Ze hebben allen een korte, dikke en rechtstaande wortelstok.
Filiciaea, varens, klasse 8, Onocleaceae, bolletjesvarenfamilie.
Matteuccia struthiopteris, Todaro. (strouthos: struisvogel, pteris; varen, een veerachtige struik). Eerst groeit het blad rechtop en bij groter worden beginnen ze wat te hangen als een struisveer)
De nomenclatuur van deze varen is nogal verwarrend, ooit werd het Pteretis, ook Onoclea en Struthiopteris germanica, Wolld. genoemd.
Rozetvormende varen met opstaande, grote geelachtig groene bladeren. De blaadjes van de steriele bladeren zijn breed lancetvormig en geveerd met langwerpige en wat sikkelvormige, vrij stompe, gaafrandige slippen. De fertiele bladeren hebben eerst opgerolde en later uitgespreide blaadjes die bezet zijn met donkerbruine sporenhoopjes. De bladeren staan in dichte bundels bij elkaar en vormen ongeveer grote trechters.
De struisvaren bezit twee soorten bladen, met en zonder sporen. De vruchtbare groeien uit het hart en de onvruchtbare staan er omheen, bekervaren. De onvruchtbare sterven af in de winter en de vruchtbare blijven, in bruin gekleed, staan.
Vormt vele uitlopers en breidt zich dan ook goed uit, vooral op vochtige en beschaduwde gronden.
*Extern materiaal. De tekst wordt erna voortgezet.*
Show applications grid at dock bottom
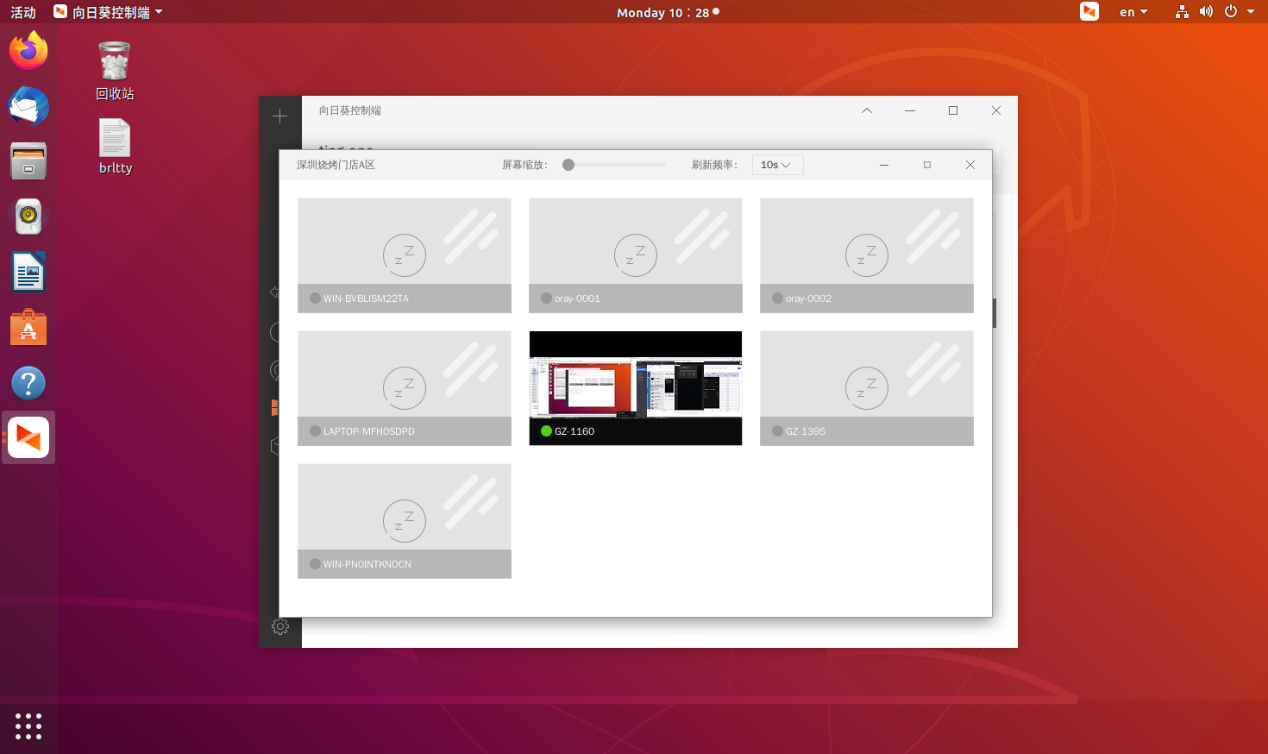 [x=28, y=726]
Uit midden en N. Europa, Siberiƫ, China en Japan, N. Amerika wordt 1 - 1,5m hoog.
Naam, etymologie.
(a) Bekervaren, de bladeren zijn zo geplaatst dat ze met zijn allen een beker vormen.
(b) Struisvaren, omdat de sporen houdende bladen op enige afstand wel wat op struisveren lijken, Duitse Straussenfarn, Straufarn.
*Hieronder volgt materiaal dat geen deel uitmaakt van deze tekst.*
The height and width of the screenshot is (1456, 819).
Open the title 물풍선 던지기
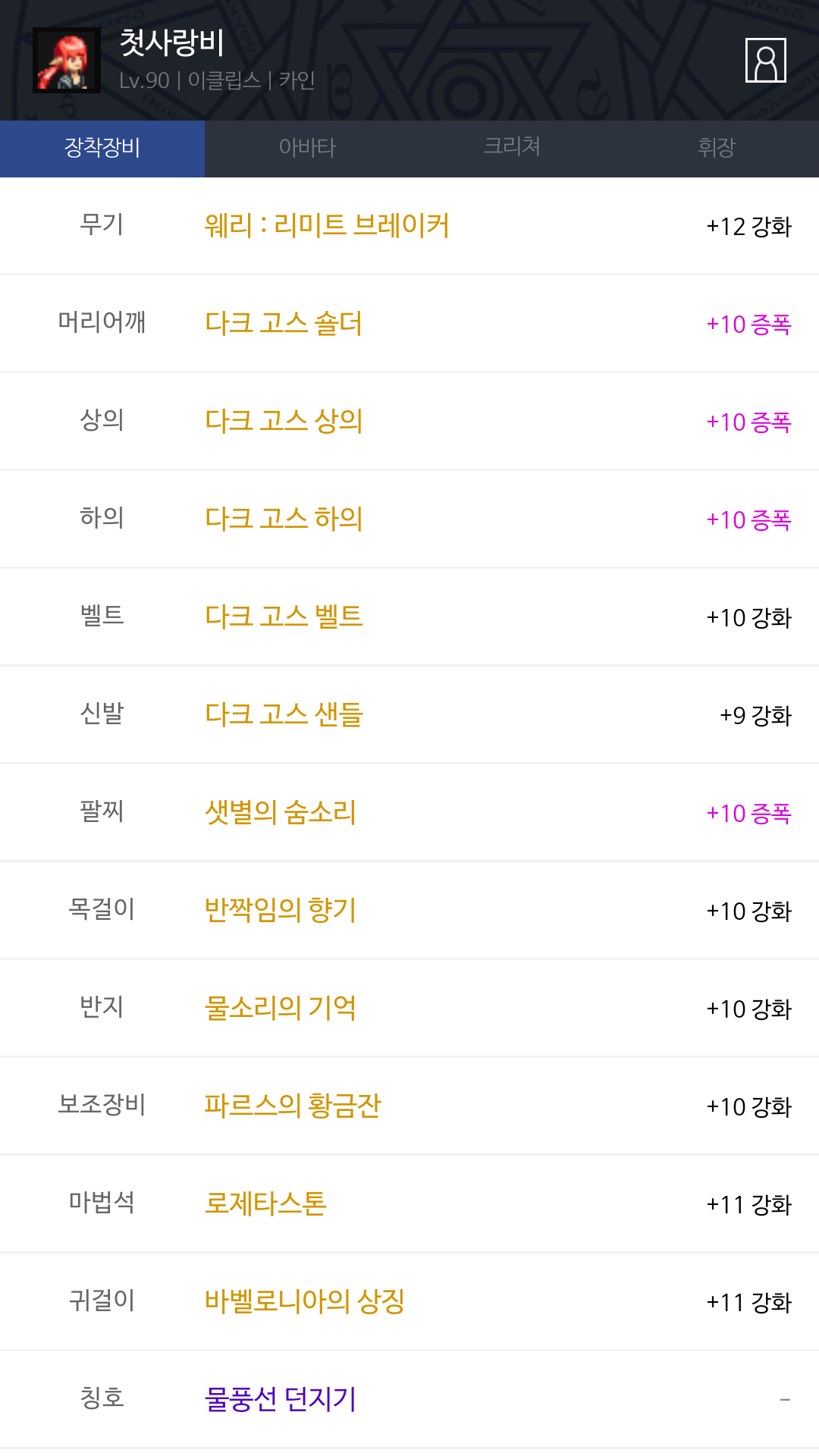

Oorspronkelijk zou het afkomstig zijn uit Oostenrijk en werd wel Oostenrijkse- of Duitse varen genoemd, Engelse Ostrich fern, Frans fougre Allemande.
(d) De ongevouwen bladen die croziers genoemd werden naar de bisschop of croziers: staf, werden gekookt gegeten.
De ongevouwen veren geven hetzelfde dynamische symmetrie als de zeeschelpen, de mathematische schelpen die beiden goed uitgebeeld zijn in het Griekse Parthenon.
(e) Matteuccia is zo genoemd naar de Italiaan Charles Matteucci, 1800-1868. Hoogleraar in de fysica aan de universiteit van Florence. Frans Matteuccie, Engels Shuttlecock fern.
Planten.
Deze plant komt op sommige buitenplaatsen verwildert voor.
De struisvaren groeit gemakkelijk aan de noordkant in losse, humus houdende en matig vochtige wat beschaduwde plaatsen.
Vermeerderen door het scheuren van de wortelstokken of door sporen.